What you should do: Give again, unchanged, the line that contains "Open the 베스트" together with every line that follows it until the entries end.

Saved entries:
# # # # # # #
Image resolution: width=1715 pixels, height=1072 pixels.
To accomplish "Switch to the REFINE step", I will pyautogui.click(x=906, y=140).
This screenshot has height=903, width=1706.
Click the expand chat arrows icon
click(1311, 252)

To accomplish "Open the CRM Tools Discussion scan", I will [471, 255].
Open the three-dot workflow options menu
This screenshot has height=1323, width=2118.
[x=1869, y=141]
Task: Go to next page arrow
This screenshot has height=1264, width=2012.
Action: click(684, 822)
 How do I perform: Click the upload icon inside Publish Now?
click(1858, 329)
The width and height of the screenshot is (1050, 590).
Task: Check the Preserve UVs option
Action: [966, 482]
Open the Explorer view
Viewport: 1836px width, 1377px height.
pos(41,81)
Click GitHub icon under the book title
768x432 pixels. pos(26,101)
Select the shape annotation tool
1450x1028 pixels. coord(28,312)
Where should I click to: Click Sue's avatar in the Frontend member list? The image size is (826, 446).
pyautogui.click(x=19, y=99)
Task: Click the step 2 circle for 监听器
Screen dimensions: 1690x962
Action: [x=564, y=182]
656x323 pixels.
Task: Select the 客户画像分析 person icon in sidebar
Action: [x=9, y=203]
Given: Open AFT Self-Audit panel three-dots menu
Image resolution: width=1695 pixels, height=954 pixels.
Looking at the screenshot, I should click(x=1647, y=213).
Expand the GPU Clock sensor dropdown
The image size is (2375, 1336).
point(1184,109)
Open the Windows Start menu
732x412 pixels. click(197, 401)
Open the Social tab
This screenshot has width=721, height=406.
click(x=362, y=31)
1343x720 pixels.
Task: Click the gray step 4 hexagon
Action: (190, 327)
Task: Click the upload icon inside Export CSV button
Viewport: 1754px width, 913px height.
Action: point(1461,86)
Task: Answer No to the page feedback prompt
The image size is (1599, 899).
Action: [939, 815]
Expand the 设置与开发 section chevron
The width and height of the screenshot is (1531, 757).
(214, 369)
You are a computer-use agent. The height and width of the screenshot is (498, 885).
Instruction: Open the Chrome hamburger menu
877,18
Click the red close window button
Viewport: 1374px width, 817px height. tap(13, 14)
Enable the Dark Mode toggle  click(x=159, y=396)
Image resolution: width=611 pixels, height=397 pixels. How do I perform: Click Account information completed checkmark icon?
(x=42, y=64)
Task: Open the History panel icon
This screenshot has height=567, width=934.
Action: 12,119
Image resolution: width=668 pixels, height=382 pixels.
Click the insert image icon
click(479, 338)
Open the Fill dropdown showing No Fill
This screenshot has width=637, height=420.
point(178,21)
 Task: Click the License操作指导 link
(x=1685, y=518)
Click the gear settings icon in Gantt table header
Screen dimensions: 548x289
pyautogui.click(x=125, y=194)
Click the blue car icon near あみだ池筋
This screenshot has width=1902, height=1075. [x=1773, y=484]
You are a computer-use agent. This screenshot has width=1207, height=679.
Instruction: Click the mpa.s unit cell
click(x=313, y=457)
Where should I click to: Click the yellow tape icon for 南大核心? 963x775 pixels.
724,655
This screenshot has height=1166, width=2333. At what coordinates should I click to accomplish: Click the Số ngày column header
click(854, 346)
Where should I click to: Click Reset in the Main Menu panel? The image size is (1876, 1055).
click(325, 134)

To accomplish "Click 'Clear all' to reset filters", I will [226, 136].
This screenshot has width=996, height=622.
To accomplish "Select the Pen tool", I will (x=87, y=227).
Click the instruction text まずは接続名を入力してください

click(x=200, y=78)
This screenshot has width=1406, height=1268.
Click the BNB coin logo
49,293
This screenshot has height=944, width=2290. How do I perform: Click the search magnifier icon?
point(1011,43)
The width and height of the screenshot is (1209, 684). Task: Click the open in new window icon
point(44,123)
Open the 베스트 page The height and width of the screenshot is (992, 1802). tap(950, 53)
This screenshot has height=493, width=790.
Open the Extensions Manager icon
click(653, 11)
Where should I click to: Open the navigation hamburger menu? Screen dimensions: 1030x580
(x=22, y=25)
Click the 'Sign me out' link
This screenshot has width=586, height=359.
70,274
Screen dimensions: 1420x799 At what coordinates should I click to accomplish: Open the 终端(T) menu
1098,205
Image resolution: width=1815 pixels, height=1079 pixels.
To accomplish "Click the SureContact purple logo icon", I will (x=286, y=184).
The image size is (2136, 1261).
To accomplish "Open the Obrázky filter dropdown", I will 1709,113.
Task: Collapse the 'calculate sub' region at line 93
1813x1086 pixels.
# # # # # # #
Result below:
Open the 베스트 page The height and width of the screenshot is (992, 1802). tap(950, 53)
This screenshot has height=493, width=790.
Open the Extensions Manager icon
click(653, 11)
Where should I click to: Open the navigation hamburger menu? Screen dimensions: 1030x580
(x=22, y=25)
Click the 'Sign me out' link
This screenshot has width=586, height=359.
70,274
Screen dimensions: 1420x799 At what coordinates should I click to accomplish: Open the 终端(T) menu
1098,205
Image resolution: width=1815 pixels, height=1079 pixels.
To accomplish "Click the SureContact purple logo icon", I will (x=286, y=184).
The image size is (2136, 1261).
To accomplish "Open the Obrázky filter dropdown", I will 1709,113.
Task: Collapse the 'calculate sub' region at line 93
1813x1086 pixels.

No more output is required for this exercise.